Jake was relieved. Nan was still an unpredictable force, a lieutenant in the new army but "detached for special duty." When she was in the city she stayed with Gail, who seemed to have accepted this situation. Nan never saw her father. Which reminded Jake of his conversation that morning.
"Gail," he said in a low voice as they trailed Faisal and the Cheyenne delegation through the park, "Dr. Shipley came to see me this morning with a formal request."
"What?" She was gazing in fascination at the beading on a Cheyenne tunic a few yards ahead of her.
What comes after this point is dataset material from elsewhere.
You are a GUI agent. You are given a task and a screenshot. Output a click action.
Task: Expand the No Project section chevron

"He wants to go out as a missionary among the first group of aliens, Vines or Furs, that ever shows up on Greentrees."
She stopped dead on the flower-bordered path. " 'Vines or Furs'?"
"That's what he said."
She shook her head. "I always knew that old man was crazy."
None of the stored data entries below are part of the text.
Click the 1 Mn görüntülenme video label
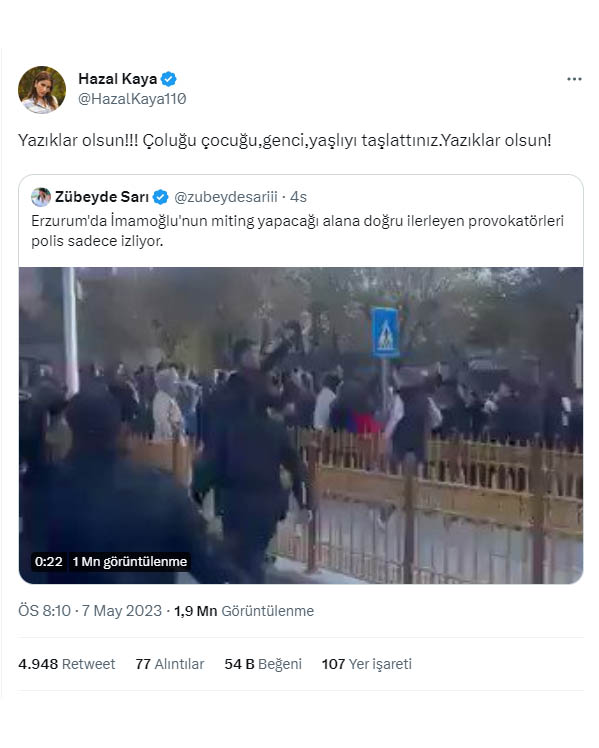The width and height of the screenshot is (599, 748). pyautogui.click(x=130, y=561)
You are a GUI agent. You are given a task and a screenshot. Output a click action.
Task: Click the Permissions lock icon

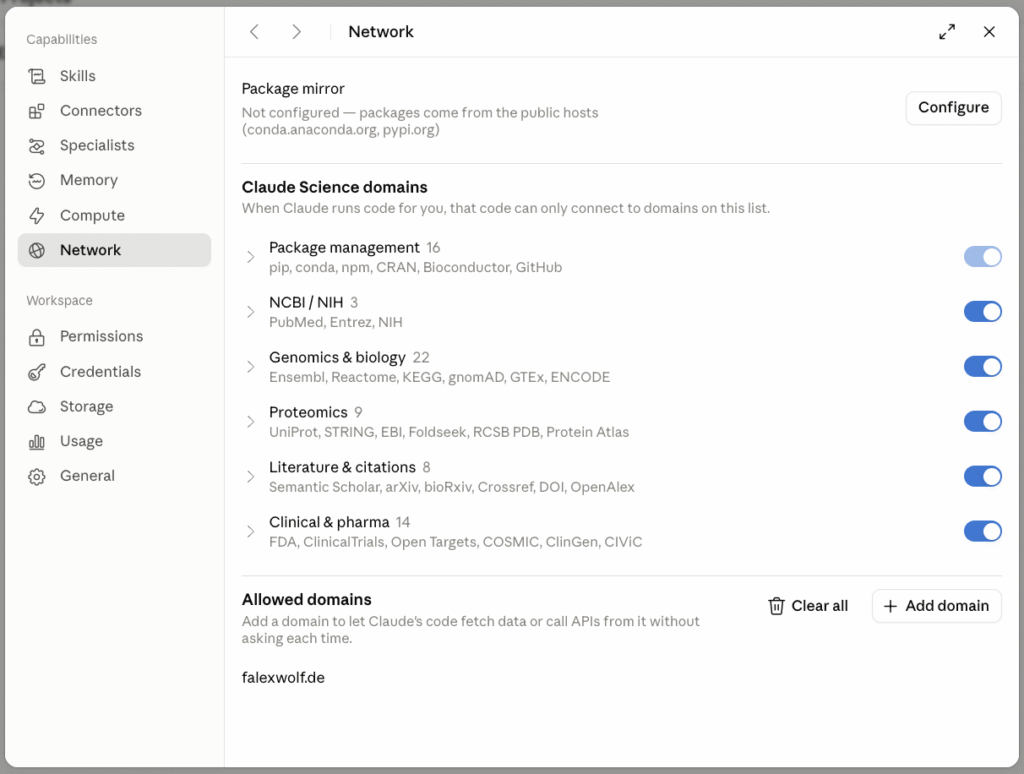(x=37, y=337)
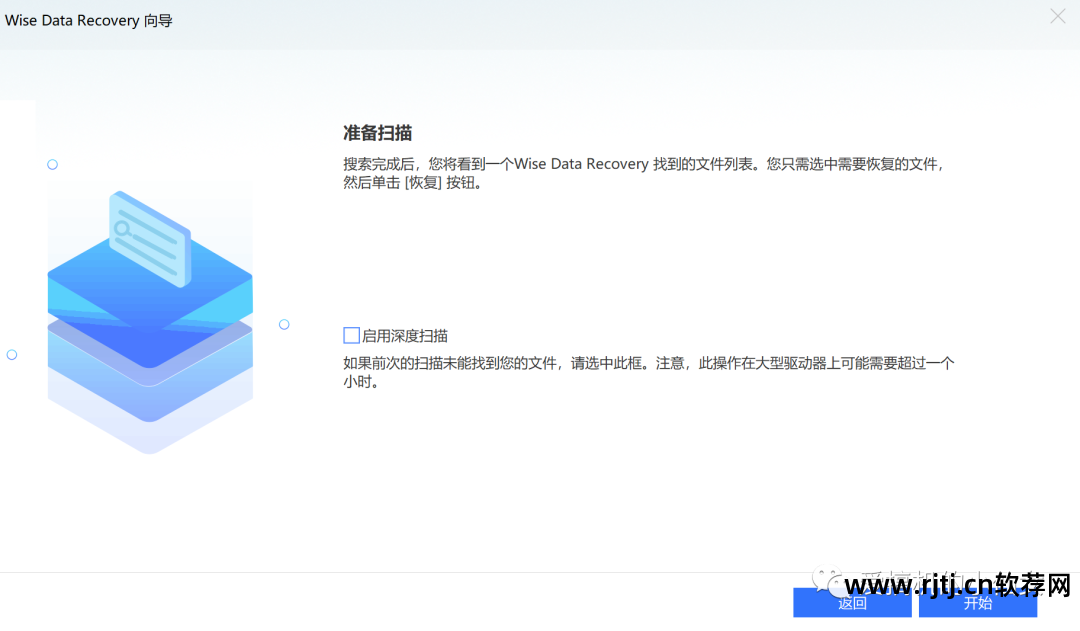Close the wizard with the X button

tap(1058, 16)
But Jake wasn't so sure anymore. The Cheyenne merging with the natural without despoiling its beauty and benefaction, the peaceful Vines "dreaming in the sun," the New Quaker emphasis on simplicity and truth and peace—were the three really all that different? And were they really worse than the place to which "advanced" technology had led Mira City—or Earth?
Jake didn't know the answer to that. And it wasn't really his question anyway. His question was how best to keep the humans on Greentrees alive. He had a new title now. From lawyer to murderer to space entrepreneur to CEO to Commander, Greentrees Provisional Army. He had been reinvented as often as gunpowder.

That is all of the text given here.